2. Find out how many times my papers have been cited. Determine my h-index.
This is a lot more complicated than it sounds!

3. Determine which are the "best" journals in my field.
Citation data have long been used to rank journals within particular subject areas, usually based on the ISI Impact Factor. The impact factor is a numerical ratio of the total number of citations a journal receives in Web of Science Source Journals in one year to the total number of "citable" articles it published in the previous two years. It is useful to see how journals perform in relation to others in the same subject area. It is not useful in comparing journals across subject areas, and the number taken out of this context is essentially meaningless.

For example, Journal A has an impact factor of 4.327, and Journal B has an impact factor of 1.045. Is Journal A "better" than Journal B? You could conceivably make that argument, if you first accept the notion that quality equates with citedness, AND if journals A and B are both in the same field. But if A is in Biochemistry, and B is in Clinical Pharmacy, no such judgment can be made, as citation behavior varies considerably from field to field.

Impact factor can also vary based on the number and types of articles a journal publishes. Review articles tend to be more heavily cited than full papers or communications, so journals and annuals that publish mostly reviews will often have high impact factors. Journals that publish only a few articles in a given year may also have disproportionately high impact factors. Similarly, one very highly cited paper can skew a journal's impact factor.

Impact factors for journals covered by ISI are published annually in Journal Citation Reports. All WOS Source Journals are ranked within one or more relevant subject categories, such as CHEMISTRY, ORGANIC or SPECTROSCOPY. You can also compile customized lists. JCR also contains data on historical trends, immediacy index, cited half-life, etc.

caution While Impact Factors are useful within certain limits, they are subject to manipulation.
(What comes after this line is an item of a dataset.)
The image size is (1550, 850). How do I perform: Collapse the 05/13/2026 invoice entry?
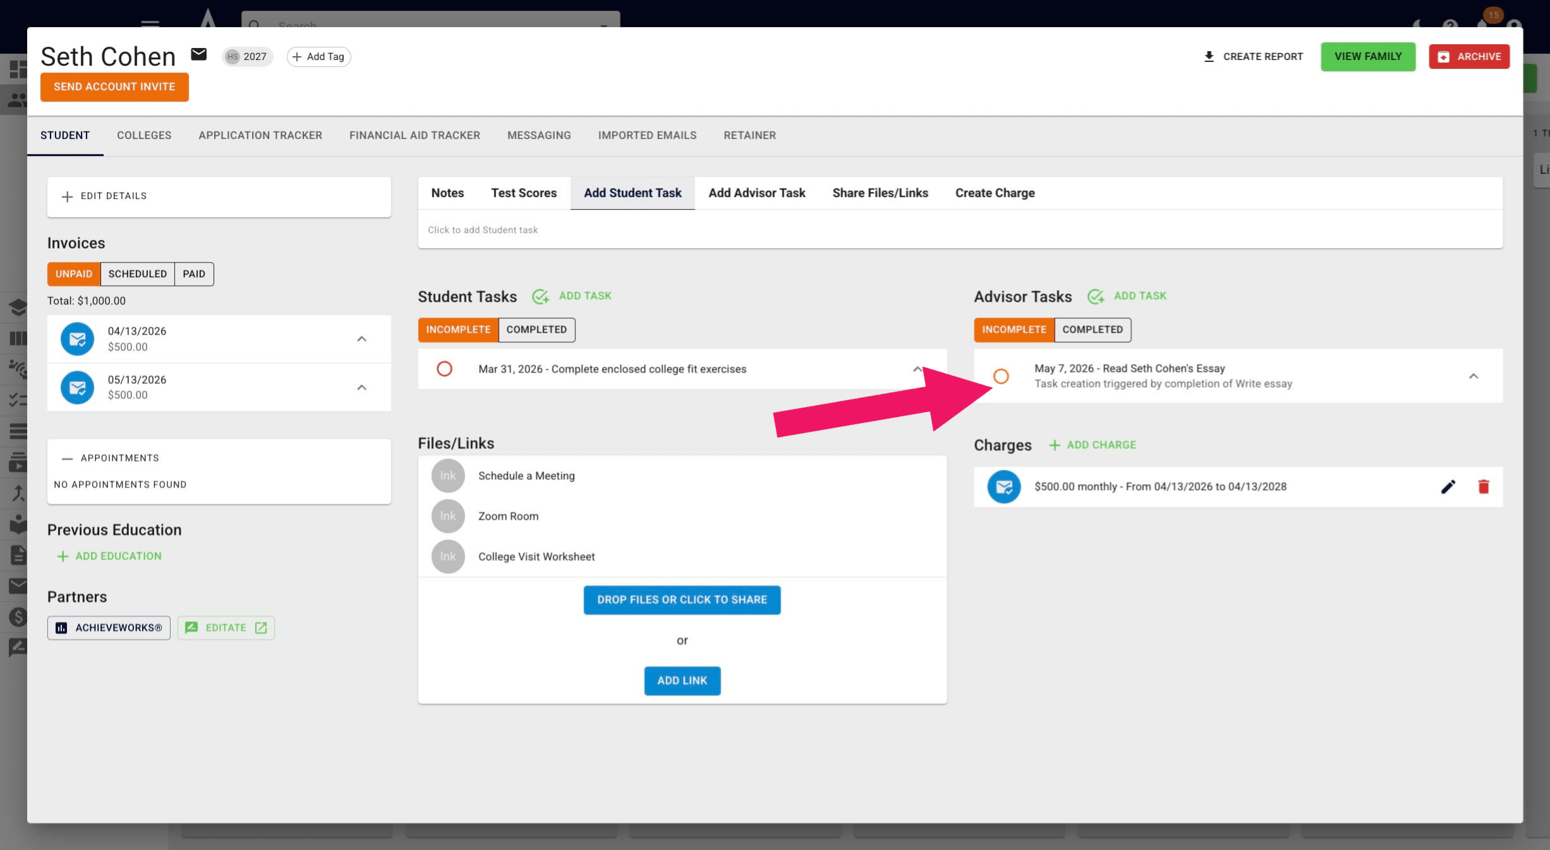[x=361, y=387]
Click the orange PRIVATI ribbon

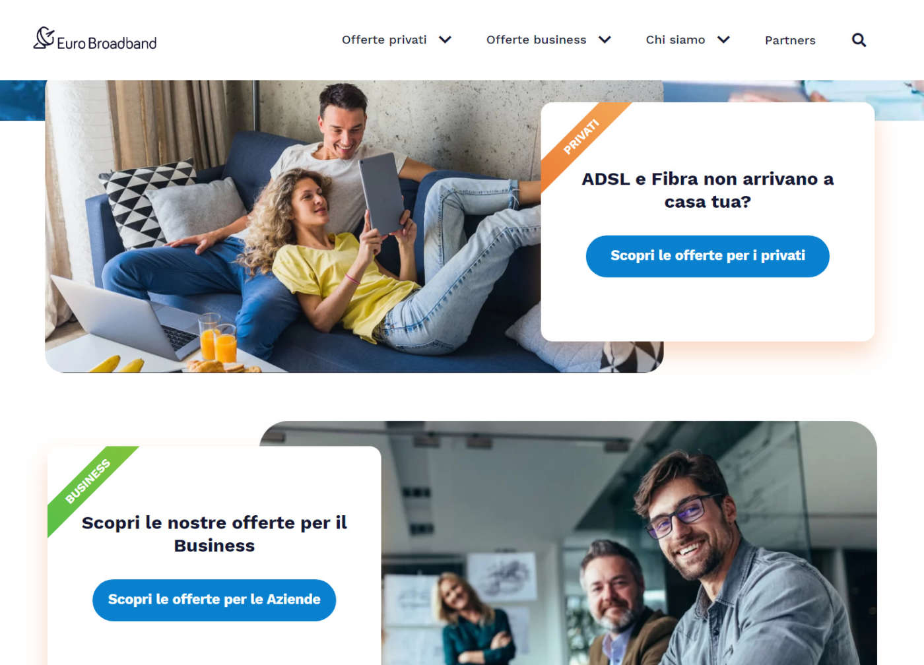(582, 138)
Lack of transparency and reproducibility has been cited as an ongoing problem (see readings below). Nor does a journal's IF relate in any way to the impact or quality of an individual author or paper. As a result, the use of journal impact factors in personnel and funding decisions is strongly discouraged.

SJR SCImago is different journal ranking system based on citation data from Elsevier's Scopus database. Another project called Eigenfactor uses network theory to group journals and their citations and evaluate their relative importance.

4. Verify old and obscure references.
Sometimes you'll run across a mysterious reference, and you won't be able to determine what it's referring to. By searching that reference as a "cited reference" in Web of Science, you may find other, more complete citations that might solve the mystery. It doesn't matter how old the mystery item is -- if someone has cited it it will show up in the Citation Index.


Further Reading

ISI publishes an online newsletter, In Cites, that contains articles and reports about current citation trends, "hot papers," and lists of highly cited scientists. ISI also maintains a site called ISI Highlycited.com that lists highly cited scientists in various fields, along with their biographies and publication lists.